== PASSAGE TO READ ==

At one webpage we read that Scougal “was led to the study of theology, in the hopes of finding in it a balm for disappointed affections; and this is in so far countenanced by the tenor of several passages of his writings.” This is exemplified in many passages such as this one, found in his most famous work “The Life of God in the Soul of Man”:

That which imbitters love, and makes it ordinarily a very troublesome and hurtful passion, is the placing it on those who have not worth enough to deserve it, or affection and gratitude to requite it, or whose absence may deprive us of the pleasure of their converse, or their miseries occasion our trouble.

===
== EXTRACTED RECORDS ==

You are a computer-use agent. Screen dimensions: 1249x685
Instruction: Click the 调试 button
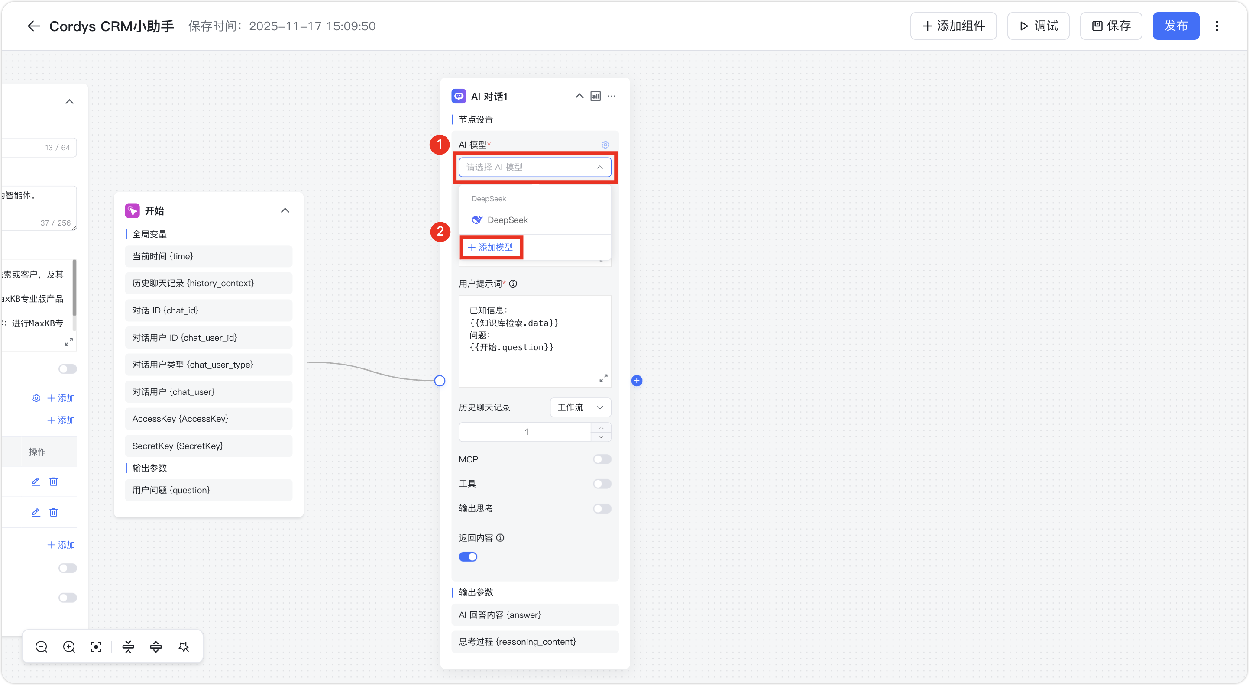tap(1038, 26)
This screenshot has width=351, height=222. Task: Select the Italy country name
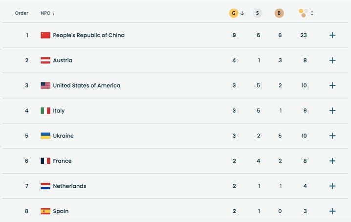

===
== EXTRACTED RECORDS ==

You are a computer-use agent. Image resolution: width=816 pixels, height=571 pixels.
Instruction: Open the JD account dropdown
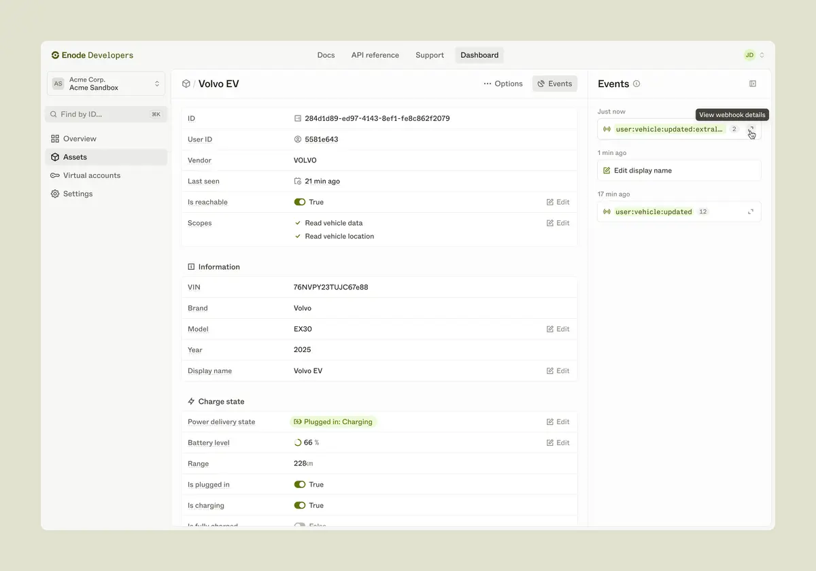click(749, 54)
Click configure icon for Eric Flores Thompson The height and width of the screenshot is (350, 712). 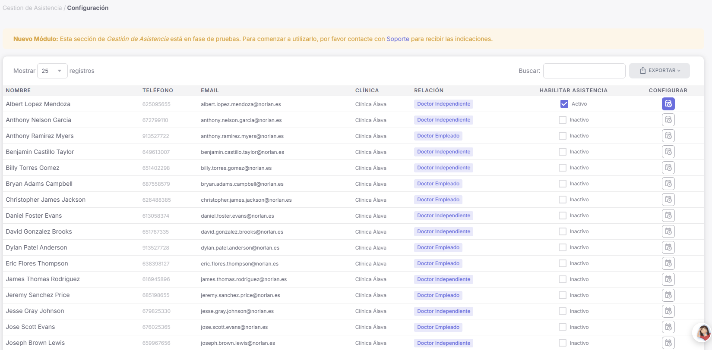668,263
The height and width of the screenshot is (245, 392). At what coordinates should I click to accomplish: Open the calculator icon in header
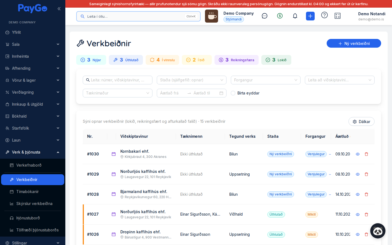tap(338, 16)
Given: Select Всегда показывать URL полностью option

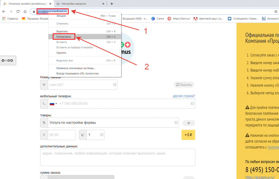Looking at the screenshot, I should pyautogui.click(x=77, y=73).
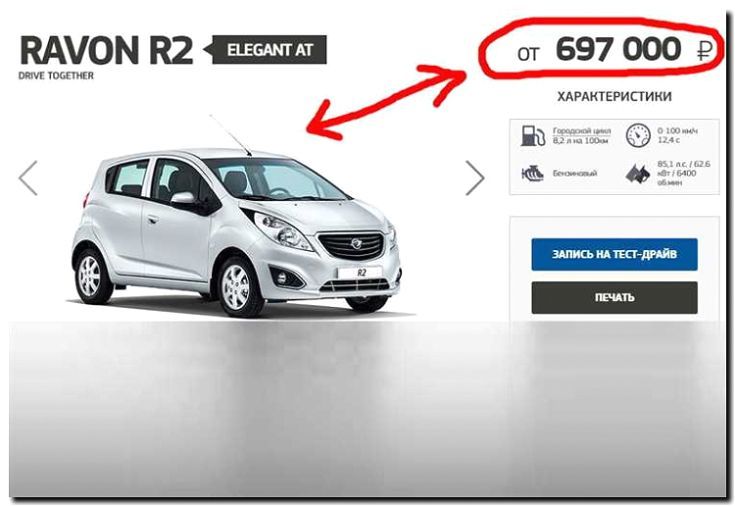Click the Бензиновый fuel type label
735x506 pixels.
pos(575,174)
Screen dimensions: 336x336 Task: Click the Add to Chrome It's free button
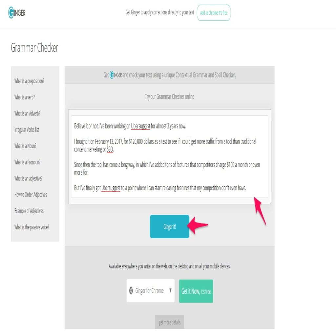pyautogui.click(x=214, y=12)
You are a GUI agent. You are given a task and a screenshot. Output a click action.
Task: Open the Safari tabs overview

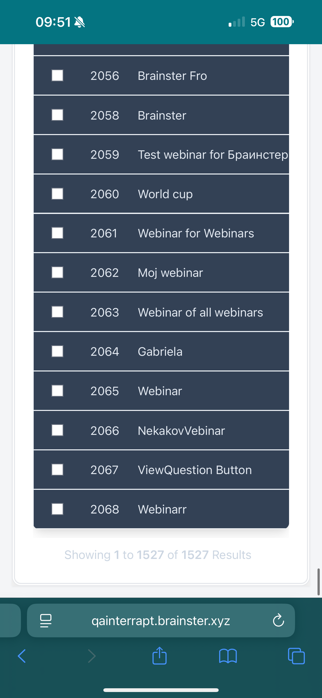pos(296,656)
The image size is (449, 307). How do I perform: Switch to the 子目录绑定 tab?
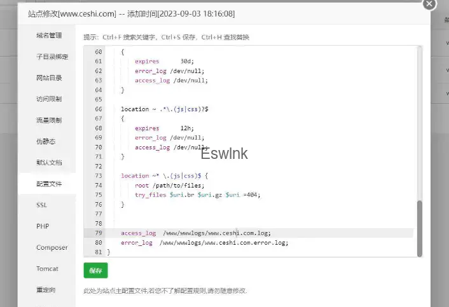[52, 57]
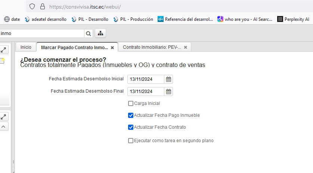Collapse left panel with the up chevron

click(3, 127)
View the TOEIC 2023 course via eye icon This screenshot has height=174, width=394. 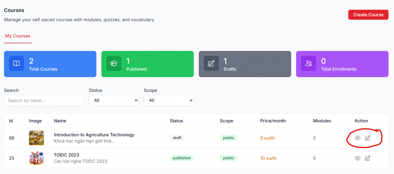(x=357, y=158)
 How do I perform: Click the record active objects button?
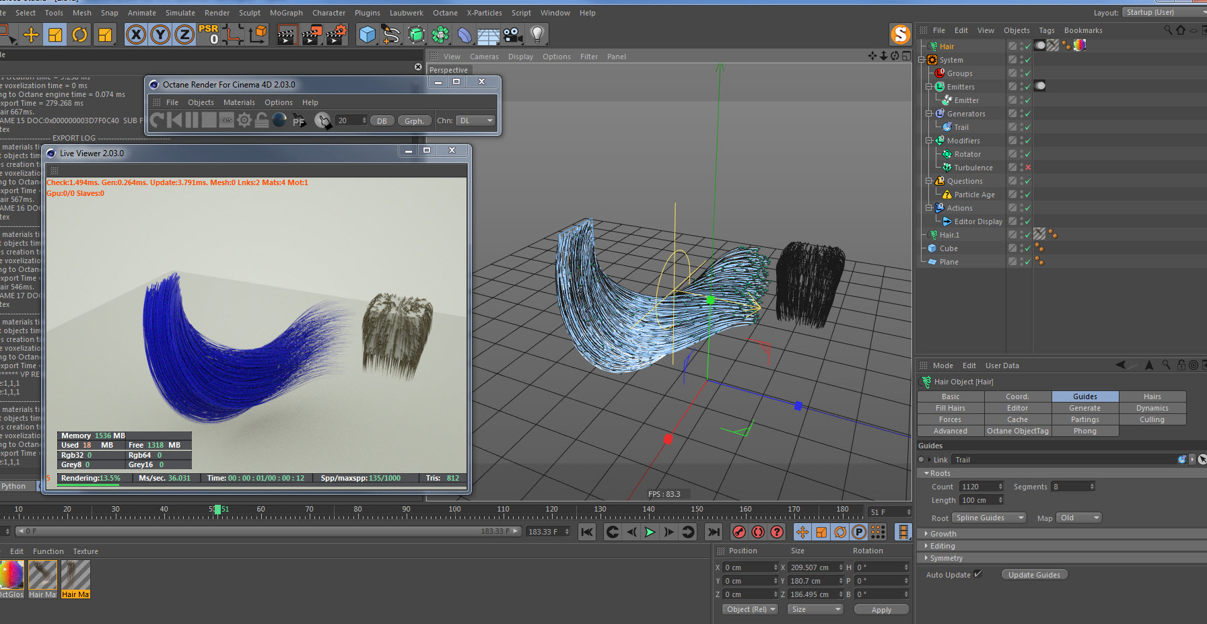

===

→ **INSTRUCTION A**
Could you reproduce the part of the Scougal passage that opens with the words containing "At one webpage" and closes with "occasion our trouble."?
→ **INSTRUCTION B**
Can you carry the Scougal passage forward, starting right after its final sentence?
The rows were taken from a separate source and have no connection to the Scougal passage.

→ **TASK RESPONSE A**
At one webpage we read that Scougal “was led to the study of theology, in the hopes of finding in it a balm for disappointed affections; and this is in so far countenanced by the tenor of several passages of his writings.” This is exemplified in many passages such as this one, found in his most famous work “The Life of God in the Soul of Man”:

That which imbitters love, and makes it ordinarily a very troublesome and hurtful passion, is the placing it on those who have not worth enough to deserve it, or affection and gratitude to requite it, or whose absence may deprive us of the pleasure of their converse, or their miseries occasion our trouble.

→ **TASK RESPONSE B**
These sorts of passages did not exist merely to vent discouraging thoughts about love, but as a spring-board for Scougal to clarify that the one perfect object for our love is God:

The true way to improve and ennoble our souls is, by fixing our love on the divine perfections, that we may have them always before us, and derive an impression of them on ourselves; and, “beholding with open face, as in a glass, the glory of the Lord, we may be changed into the same image, from glory to glory.”

Scougal has a profound gift for taking Biblical teaching and drawing out clear principles by which we can gain a better understanding of God, Scripture, and ourselves.

Due to my admiration for his writing, I’ll include an excerpt every now and then with the heading: “A Minute for Henry”. I hope you’ll enjoy it!